Brachioplasty, also known as an arm lift, reduces excess skin and fat between the underarm and the elbow to create smoother skin and contours as well as a more toned and proportionate appearance. This surgical procedure is ideal for patients who have excessive skin that does not respond to diet and exercise. A good candidate for an arm lift also maintains a stable weight, does not smoke, and has realistic expectations for the surgery process. Patients must also be healthy overall, with no major medical conditions that can be affected by surgery.
During brachioplasty, an incision is made along the inside of the upper arm; it often spans the underarm to the elbow. Excess fat is removed, either by direct excision or liposuction. Excess skin is trimmed away, and the arm’s underlying supportive tissue is tightened using internal absorbable sutures. Skin is then sutured back together; absorbable stitches may or may not be used to close the incision. Brachioplasty is performed under general anesthesia or intravenous sedation and, depending on the amount of skin and fat that are removed, takes 2 to 4 hours.

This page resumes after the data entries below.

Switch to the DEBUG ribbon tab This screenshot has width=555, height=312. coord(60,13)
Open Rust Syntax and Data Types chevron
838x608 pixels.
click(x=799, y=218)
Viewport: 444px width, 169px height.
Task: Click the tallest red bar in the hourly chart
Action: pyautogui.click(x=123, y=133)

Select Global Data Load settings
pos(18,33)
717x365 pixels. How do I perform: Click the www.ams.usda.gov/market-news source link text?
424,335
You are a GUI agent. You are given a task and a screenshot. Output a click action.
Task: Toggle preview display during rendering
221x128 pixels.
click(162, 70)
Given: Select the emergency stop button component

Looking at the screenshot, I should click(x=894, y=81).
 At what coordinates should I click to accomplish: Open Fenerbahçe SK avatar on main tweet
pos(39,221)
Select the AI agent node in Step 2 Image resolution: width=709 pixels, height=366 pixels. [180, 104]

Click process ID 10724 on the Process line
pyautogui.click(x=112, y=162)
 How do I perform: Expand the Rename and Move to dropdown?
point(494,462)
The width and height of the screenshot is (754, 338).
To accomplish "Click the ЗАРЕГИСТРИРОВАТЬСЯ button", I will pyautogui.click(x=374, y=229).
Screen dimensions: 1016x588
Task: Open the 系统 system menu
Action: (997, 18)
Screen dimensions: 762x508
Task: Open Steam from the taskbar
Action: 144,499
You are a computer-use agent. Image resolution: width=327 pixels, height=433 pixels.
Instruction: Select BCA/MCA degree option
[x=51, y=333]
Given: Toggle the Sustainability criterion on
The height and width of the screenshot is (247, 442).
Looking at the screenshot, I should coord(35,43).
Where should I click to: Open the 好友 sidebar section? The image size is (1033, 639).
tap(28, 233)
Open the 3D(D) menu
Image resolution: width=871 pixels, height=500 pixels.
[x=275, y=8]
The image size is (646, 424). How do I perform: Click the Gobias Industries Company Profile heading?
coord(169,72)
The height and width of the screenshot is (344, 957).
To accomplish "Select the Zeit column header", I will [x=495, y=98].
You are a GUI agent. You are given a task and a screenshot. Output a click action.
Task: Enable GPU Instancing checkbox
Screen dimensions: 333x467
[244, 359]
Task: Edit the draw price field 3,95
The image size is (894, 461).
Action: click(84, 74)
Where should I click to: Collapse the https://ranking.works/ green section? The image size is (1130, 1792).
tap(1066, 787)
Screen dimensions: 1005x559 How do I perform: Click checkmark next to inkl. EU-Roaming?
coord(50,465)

Patients are able to return home the same day as surgery.
For a patient who needs only a small amount of skin and fat removed, a minimal-incision arm lift may be performed. A less invasive way to remove excess fat and tissue, it requires only a few small incisions near the underarm.
In addition to the risks associated with any surgery, those related to brachioplasty include the following:
- Loss of sensation
- Permanent swelling
- Persistent pain
- Fat necrosis
- Fluid accumulation
- Nerve, blood-vessel and/or muscle damage
The scar left by brachioplasty is significant, although it fades over time.